そのため、真夏の炎天下では、長そうな信号の場合はエンジンを停止するようにしている。これによって市街地などで5本の油温になったことはないが、問題は高速道路の渋滞。高速道路の渋滞はジリジリ進むことが多い。そのため風は全然当たらないのに、エンジンは切れないという状態が続く。しかも1時間以上などよくあることだ。この場合は、どうすることもできず、バイク保護のため、すり抜けせざるを得ない状況ともいえる。

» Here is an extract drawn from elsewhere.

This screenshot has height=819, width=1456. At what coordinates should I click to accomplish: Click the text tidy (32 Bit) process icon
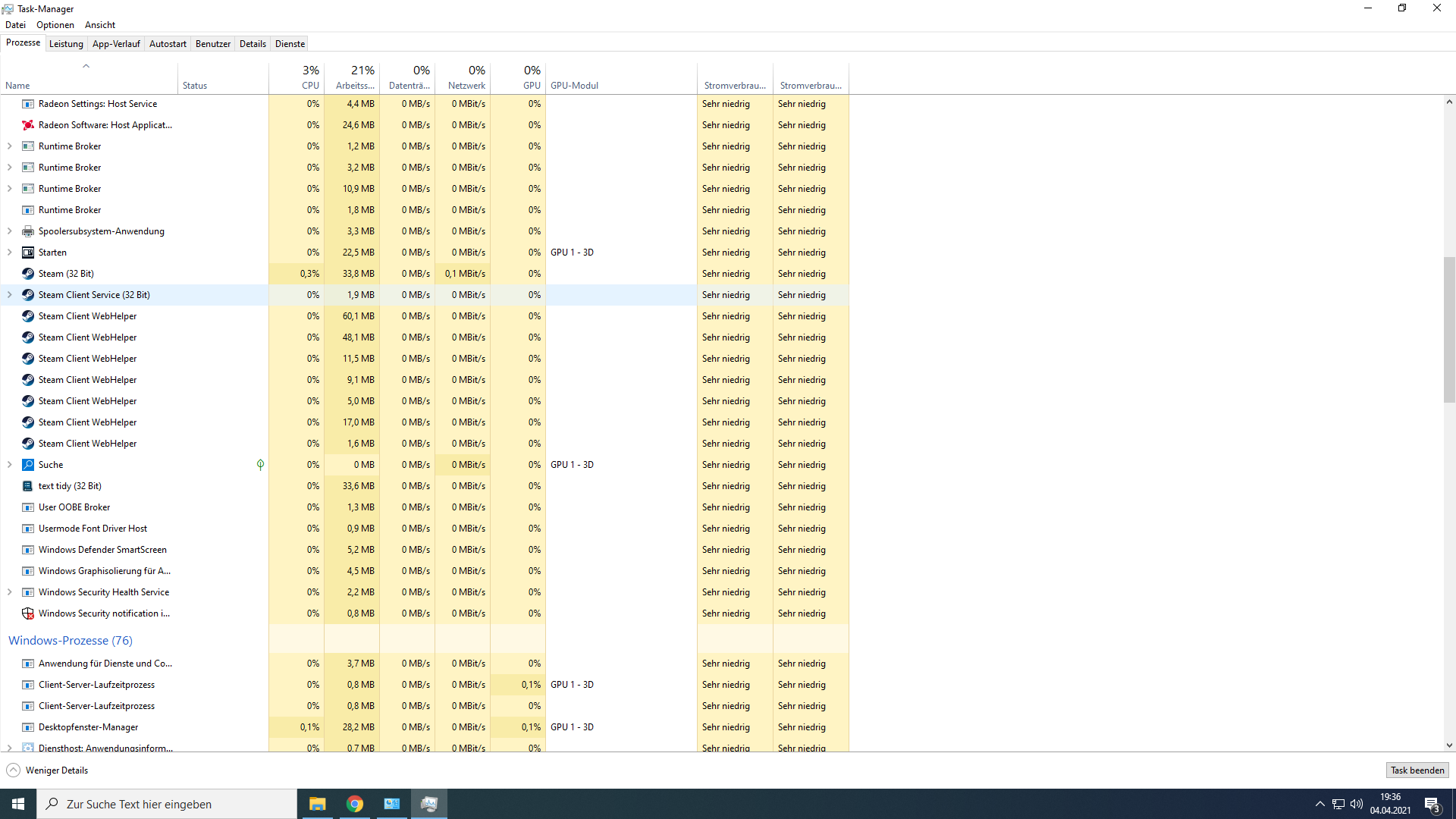pyautogui.click(x=27, y=486)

もしこのガラガラ音に詳しい方がいるようであれば是非知りたい。また、今度ディーラーに行くときに質問もしてみようと思う。

RnineTエンジンの未来

性能を追求するならRnineTも水冷に進化することで、寿命をさらに伸ばすことが可能だ。実際に水平対向2気筒エンジンの水冷化はRシリーズで達成されており、GSやR、RSなどにもその水冷エンジンは使われている。そのエンジンをそのまま移植すれば良い訳だが、そう簡単にいかないのもバイク業界の難しいところ。「味」だの「空冷」という言葉だの、そういった部分にこだわる人は多く、実際私も「空冷のエンジン」というキーワードに少し心が躍り、もうこんなバイクが発売されないなら長く所持していたいなと思うほど。




最後に

真冬の長期渋滞はまだ経験したことないので、夏と同じような状態になるかはわからないが、もしこれからRnineTを購入することを考えている方は、自分が渋滞にはまる可能性があるかどうかを考えてみても良いかと思う。特に関東近辺の土日の高速道路はどこも渋滞するし、首都高に関しては毎日のように渋滞している。高速道路上でマシンが停止してしまうといくら渋滞中とはいえ、非常に危険な状態ともいえるため、十分注意したい。